Exercises to complete:
A: Reproduce word for word the portion of the passage on Real Catholic TV's use of the Catholic name that runs from "The archdiocese added" up to and including "resident Marc Brammer.".
B: Extend the passage on Real Catholic TV's use of the Catholic name, picking up right after its final sentence.

Extract:
########

The archdiocese says it “has informed Mr. Voris and Real Catholic TV…that it does not regard them as being authorized to use the word 'Catholic' to identify or promote their public activities.”

In a Dec. 15, 2011 statement addressing the organization's name, the archdiocese clarified that the Church encourages its members “to promote or sustain a variety of apostolic undertakings,” but forbids them “from claiming the name Catholic without the consent of the competent ecclesiastical authority.”

The archdiocese added that it has been communicating with Voris as well as his media partner at Real Catholic TV on the issue for “some time.”

Last month's announcement also referenced Canon 216 of the Roman Catholic Church's current Code of Canon Law, which holds that “no undertaking is to claim the name 'Catholic'” without authorization.

According to the archdiocese, Real Catholic TV's programming is “disseminated from the enterprise’s production facility in Ferndale, Michigan,” within the jurisdiction of Detroit's Archbishop Allen H. Vigneron.

But Voris maintains that Archbishop Vigneron is not the “competent ecclesiastical authority” over Real Catholic TV, which is owned by Indiana resident Marc Brammer.

“I don’t have ownership over the name of the organization. It’s not my organization. The headquarters are outside of the diocese,” Voris told LifeSiteNews in a Dec. 23 article. “It’s the wrong person, and the wrong outfit asking the wrong person the wrong question.”

########

Data listing:
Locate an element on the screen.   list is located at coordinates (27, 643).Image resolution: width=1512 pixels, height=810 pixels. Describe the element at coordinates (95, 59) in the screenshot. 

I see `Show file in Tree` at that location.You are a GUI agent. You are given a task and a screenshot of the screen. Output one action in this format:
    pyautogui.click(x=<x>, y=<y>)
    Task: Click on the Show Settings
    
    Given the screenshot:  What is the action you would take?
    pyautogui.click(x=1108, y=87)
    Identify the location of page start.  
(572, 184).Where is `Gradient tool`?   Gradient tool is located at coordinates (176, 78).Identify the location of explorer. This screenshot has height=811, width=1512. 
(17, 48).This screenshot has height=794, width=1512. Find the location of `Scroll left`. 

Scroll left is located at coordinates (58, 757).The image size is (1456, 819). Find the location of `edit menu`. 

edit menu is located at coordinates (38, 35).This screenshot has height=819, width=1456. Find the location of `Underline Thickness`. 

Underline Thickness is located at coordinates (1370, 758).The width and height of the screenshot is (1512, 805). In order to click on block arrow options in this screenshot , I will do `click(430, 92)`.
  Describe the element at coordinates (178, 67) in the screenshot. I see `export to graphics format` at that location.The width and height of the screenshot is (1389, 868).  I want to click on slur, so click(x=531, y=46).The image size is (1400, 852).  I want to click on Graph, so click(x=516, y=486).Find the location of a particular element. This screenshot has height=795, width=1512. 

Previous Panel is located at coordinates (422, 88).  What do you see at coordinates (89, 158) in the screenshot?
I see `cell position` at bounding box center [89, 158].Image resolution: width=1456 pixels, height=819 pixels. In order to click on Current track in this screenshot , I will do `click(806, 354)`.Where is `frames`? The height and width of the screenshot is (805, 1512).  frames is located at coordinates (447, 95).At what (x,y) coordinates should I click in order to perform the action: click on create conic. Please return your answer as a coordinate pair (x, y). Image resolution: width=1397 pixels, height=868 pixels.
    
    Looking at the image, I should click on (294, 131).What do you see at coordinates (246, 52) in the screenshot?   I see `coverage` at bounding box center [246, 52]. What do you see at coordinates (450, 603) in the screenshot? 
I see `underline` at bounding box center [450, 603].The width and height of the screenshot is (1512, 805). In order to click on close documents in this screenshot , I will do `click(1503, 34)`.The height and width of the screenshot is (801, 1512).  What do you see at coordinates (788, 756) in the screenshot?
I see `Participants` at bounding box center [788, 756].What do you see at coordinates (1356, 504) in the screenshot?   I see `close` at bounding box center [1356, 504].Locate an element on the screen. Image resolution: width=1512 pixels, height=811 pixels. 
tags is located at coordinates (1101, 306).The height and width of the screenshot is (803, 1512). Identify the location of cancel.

########

Responses for each task:
A:
The archdiocese added that it has been communicating with Voris as well as his media partner at Real Catholic TV on the issue for “some time.”

Last month's announcement also referenced Canon 216 of the Roman Catholic Church's current Code of Canon Law, which holds that “no undertaking is to claim the name 'Catholic'” without authorization.

According to the archdiocese, Real Catholic TV's programming is “disseminated from the enterprise’s production facility in Ferndale, Michigan,” within the jurisdiction of Detroit's Archbishop Allen H. Vigneron.

But Voris maintains that Archbishop Vigneron is not the “competent ecclesiastical authority” over Real Catholic TV, which is owned by Indiana resident Marc Brammer.

B:
Brammer told LifeSiteNews that “if all of a sudden now there’s this tussle over the use of the word 'Catholic,'” he would “deal with it through competent ecclesial authority.”

In August 2011, archdiocesan communications director Ned McGrath confirmed to CNA that Real Catholic TV, which began in 2008, “(had) yet to present itself or receive approval of its media enterprise from the Detroit archdiocese.”

McGrath said in August that Real Catholic TV's materials – including “catechetical presentations” as well as “analysis of Catholic teachings” – could not “be approved or endorsed by the archdiocese at this time.”

The communications director told CNA that the Detroit Archdiocese had been issuing similar advisories about Voris' presentations “for over three years.”